The PDDBI materials include the Professional Manual, the Parent Rating Form, the Teacher Rating Form, the Parent Score Summary Sheet, the Teacher Score Summary Sheet, and the Profile Form. Each of the Rating Forms includes an extended set of items (Parent = PDDBI-PX, with 188 items; Teacher = PDDBI-TX, with 180 items) and a standard set of items (Parent = PDDBI-P and Teacher = PDDBI-T, each with 124 items), allowing you to decide on a case-by-case basis how you wish to administer the items. The extended form is appropriate for use when you wish to assess other aspects of the child's behaviors beyond those that are specifically associated with autism. These other behaviors (e.g., fear, aggression) may be important if you are concerned with placement issues and treatment recommendations. The standard form is appropriate if the primary concerns are specifically related to autism (e.g., whether treatment is specifically affecting targeted behaviors). The PDDBI Extended Rating Forms consist of 10 domains for both the parent and the teacher versions; the standard forms each consist of six domains. Each domain consists of a variable number of behavioral clusters that best represent that domain. The clusters help to identify the behaviors that contribute most to a child's score on a given domain. Domain scores are divided into two sections: Approach/Withdrawal Problems and Receptive-Expressive Social Communications Abilities.

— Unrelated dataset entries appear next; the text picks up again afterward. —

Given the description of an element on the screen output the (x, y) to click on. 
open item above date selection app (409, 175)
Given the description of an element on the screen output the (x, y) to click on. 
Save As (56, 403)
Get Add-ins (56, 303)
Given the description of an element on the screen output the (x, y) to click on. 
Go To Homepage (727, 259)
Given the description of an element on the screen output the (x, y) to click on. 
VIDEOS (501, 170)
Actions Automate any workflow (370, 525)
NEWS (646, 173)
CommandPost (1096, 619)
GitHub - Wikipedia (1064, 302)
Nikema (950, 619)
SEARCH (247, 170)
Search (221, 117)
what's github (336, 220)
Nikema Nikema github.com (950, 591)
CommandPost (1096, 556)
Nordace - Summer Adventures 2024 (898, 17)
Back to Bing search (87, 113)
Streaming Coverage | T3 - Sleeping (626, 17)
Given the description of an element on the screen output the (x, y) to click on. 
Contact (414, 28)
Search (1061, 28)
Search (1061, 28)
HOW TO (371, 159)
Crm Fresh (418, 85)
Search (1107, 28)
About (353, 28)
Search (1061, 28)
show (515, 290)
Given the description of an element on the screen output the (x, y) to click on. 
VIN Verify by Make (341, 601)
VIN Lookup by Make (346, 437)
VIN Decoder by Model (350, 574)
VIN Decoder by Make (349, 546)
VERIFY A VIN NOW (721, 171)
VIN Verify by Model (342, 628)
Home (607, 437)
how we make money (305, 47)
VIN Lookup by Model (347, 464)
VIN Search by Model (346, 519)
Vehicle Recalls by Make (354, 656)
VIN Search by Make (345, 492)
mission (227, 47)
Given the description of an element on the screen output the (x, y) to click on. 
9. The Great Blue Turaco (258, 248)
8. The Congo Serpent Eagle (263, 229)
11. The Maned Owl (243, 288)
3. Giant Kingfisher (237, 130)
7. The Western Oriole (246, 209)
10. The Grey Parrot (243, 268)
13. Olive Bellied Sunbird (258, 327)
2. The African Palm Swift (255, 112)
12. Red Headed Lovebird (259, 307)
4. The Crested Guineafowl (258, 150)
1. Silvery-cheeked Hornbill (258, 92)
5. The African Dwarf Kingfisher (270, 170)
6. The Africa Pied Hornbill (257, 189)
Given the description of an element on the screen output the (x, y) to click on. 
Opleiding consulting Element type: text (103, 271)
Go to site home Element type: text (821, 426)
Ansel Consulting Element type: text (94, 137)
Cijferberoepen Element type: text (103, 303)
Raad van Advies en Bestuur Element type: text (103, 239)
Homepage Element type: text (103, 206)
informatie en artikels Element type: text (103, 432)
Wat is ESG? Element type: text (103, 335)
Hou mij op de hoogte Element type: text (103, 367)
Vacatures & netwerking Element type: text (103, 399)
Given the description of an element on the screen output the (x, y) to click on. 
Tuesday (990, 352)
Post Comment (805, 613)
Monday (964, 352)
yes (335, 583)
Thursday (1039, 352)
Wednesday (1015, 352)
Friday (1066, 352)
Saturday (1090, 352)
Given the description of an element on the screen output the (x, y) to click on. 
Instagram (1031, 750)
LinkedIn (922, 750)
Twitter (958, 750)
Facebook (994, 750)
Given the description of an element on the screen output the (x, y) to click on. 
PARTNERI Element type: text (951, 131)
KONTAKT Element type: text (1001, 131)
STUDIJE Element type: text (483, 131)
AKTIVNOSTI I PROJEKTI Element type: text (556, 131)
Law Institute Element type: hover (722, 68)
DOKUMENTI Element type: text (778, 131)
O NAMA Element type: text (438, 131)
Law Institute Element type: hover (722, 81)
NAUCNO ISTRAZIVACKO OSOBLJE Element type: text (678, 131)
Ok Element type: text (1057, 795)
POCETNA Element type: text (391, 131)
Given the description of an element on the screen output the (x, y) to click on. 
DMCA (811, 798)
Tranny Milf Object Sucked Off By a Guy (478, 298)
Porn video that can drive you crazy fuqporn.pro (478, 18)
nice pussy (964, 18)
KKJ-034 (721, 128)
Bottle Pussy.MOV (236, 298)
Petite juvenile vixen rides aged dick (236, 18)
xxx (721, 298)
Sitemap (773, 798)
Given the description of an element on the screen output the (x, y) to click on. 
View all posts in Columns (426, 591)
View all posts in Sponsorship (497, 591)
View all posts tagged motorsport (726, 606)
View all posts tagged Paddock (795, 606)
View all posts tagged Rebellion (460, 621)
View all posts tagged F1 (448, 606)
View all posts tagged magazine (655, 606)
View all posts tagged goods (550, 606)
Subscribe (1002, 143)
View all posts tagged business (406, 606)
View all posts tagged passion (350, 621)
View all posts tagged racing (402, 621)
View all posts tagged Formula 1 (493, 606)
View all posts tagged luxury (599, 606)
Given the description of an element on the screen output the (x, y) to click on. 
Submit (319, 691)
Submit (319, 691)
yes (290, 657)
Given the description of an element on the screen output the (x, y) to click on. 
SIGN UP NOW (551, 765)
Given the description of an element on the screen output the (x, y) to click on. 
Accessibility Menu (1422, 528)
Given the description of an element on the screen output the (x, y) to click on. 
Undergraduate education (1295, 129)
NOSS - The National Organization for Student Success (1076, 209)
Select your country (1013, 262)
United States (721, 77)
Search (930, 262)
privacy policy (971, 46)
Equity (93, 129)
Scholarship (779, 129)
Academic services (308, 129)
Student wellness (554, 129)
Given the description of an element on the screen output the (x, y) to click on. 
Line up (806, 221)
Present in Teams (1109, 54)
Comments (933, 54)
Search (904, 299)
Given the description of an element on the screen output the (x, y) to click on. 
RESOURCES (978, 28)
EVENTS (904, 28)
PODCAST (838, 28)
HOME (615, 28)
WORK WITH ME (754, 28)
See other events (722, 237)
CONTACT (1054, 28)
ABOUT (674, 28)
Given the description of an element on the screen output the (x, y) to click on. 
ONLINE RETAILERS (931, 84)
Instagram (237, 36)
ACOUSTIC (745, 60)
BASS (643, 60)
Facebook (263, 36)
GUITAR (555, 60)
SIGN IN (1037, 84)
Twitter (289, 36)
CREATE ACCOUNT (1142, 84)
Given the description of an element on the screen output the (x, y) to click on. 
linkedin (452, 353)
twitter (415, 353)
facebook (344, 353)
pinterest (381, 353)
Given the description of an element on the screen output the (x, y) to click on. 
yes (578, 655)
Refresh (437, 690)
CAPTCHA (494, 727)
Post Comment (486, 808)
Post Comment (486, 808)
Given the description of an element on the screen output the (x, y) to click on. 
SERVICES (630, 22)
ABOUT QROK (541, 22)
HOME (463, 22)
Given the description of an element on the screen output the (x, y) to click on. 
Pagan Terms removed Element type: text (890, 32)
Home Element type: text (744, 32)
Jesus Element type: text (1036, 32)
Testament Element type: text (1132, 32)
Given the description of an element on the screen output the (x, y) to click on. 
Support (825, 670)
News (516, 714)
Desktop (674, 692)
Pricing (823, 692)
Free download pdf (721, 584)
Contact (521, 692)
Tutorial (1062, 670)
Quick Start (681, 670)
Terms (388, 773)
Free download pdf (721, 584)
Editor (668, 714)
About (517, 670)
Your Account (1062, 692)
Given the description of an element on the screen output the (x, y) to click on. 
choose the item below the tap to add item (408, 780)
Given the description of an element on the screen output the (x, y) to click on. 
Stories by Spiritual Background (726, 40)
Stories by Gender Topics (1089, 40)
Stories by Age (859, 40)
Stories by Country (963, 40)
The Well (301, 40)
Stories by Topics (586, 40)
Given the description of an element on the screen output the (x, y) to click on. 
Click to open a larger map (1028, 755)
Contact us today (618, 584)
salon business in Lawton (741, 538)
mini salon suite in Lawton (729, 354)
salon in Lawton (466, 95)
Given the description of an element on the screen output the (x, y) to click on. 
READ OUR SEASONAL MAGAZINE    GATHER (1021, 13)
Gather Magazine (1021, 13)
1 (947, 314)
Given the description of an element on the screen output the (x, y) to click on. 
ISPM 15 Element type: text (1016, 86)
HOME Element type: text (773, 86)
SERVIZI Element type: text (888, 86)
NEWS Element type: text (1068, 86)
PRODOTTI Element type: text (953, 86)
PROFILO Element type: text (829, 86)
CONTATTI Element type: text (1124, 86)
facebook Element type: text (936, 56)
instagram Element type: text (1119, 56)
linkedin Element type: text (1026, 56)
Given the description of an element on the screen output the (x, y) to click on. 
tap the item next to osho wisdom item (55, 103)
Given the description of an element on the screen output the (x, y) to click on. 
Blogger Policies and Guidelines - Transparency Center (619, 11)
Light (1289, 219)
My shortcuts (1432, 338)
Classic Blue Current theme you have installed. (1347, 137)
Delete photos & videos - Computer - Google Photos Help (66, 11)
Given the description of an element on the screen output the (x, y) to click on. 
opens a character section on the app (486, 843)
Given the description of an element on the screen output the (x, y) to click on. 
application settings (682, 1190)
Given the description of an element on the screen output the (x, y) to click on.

Standardization, Reliability, and Validity
The PDDBI is appropriate with children from a broad range of racial/ethnic and socioeconomic contexts. The standardization sample consisted of 369 parents and 277 teachers of children with well-defined autism from a range of racial/ethnic backgrounds and geographic regions.
- Test-retest stability for the teacher ratings ranged from .65-.99 over an average 2-week interval. For the parent sample, test-retest stability ratings ranged from .38-.91 over a 12-month interval.
- Concurrent validity for the PDDBI was assessed via comparison with the Childhood Autism Rating Scale, the Nisonger Child Behavior Scales, the Vineland Adaptive Behavior Scales, and the Griffiths Mental Development Scales.
- Clinical validity was assessed via comparison with the Autism Diagnostic Observation Interview-Revised, the Autism Diagnostic Observation Schedule-Generic, and the Vineland Adaptive Functioning Level.